**Task item**
In the entries below, find each line bearing the string "icon" and copy it.

**Data**
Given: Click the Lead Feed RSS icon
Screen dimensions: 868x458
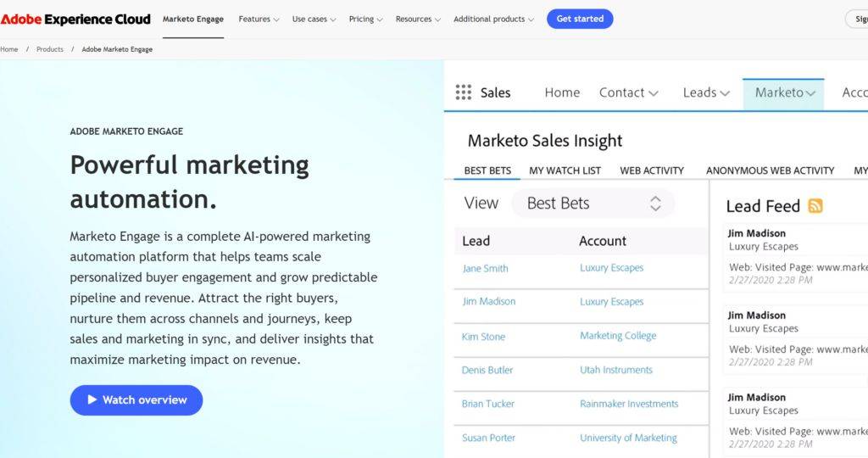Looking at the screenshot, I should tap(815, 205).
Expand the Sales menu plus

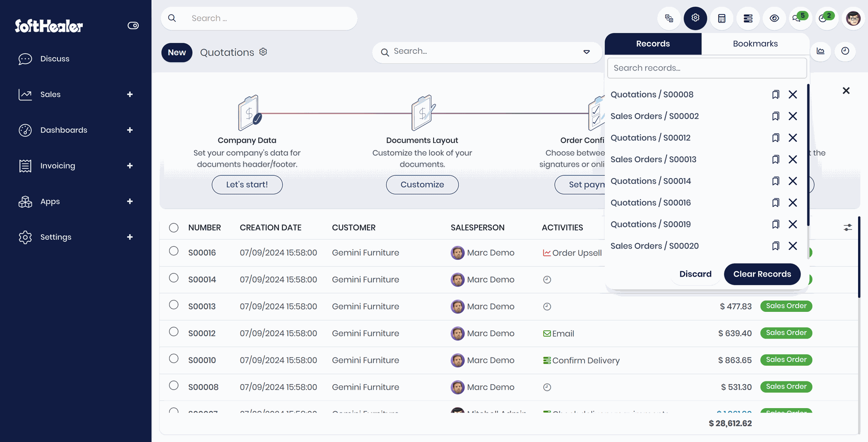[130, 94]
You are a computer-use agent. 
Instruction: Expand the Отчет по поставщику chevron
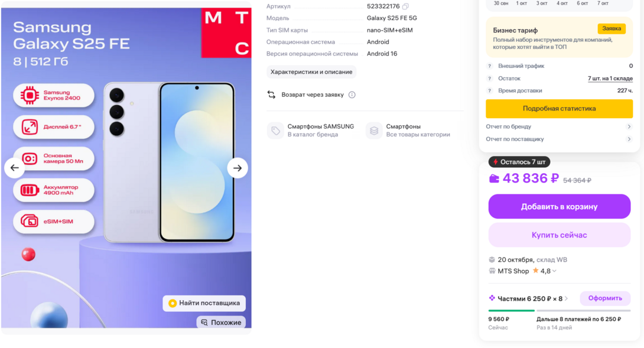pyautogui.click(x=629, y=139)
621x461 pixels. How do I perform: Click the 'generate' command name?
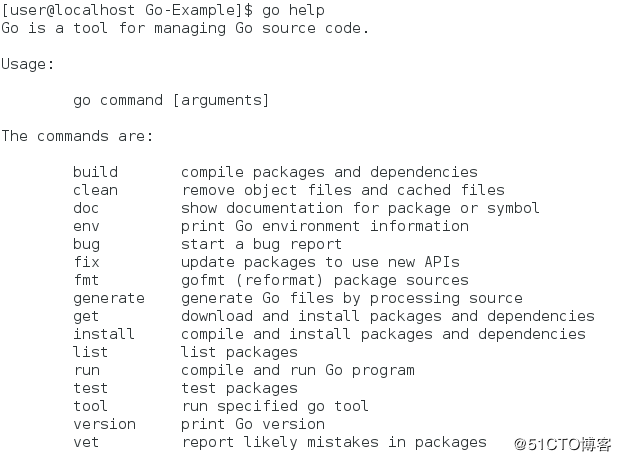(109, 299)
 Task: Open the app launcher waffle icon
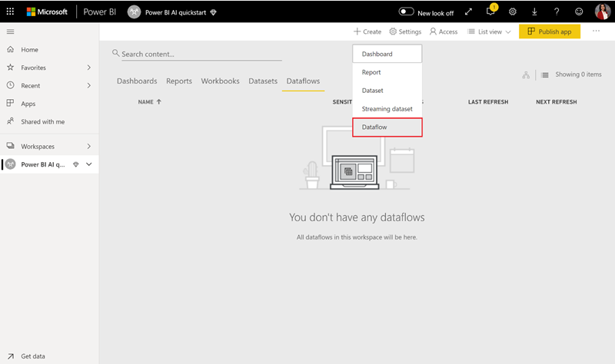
---
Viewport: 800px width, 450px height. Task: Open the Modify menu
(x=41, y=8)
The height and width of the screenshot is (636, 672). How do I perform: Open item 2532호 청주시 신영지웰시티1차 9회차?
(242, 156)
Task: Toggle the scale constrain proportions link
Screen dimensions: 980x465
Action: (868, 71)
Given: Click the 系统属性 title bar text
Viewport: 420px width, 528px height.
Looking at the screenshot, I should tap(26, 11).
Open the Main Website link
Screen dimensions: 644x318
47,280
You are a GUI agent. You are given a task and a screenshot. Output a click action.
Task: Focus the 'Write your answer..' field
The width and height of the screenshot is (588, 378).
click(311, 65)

**Answer box**
Given: Click the Lead Feed RSS icon
 Task: Open the app launcher waffle icon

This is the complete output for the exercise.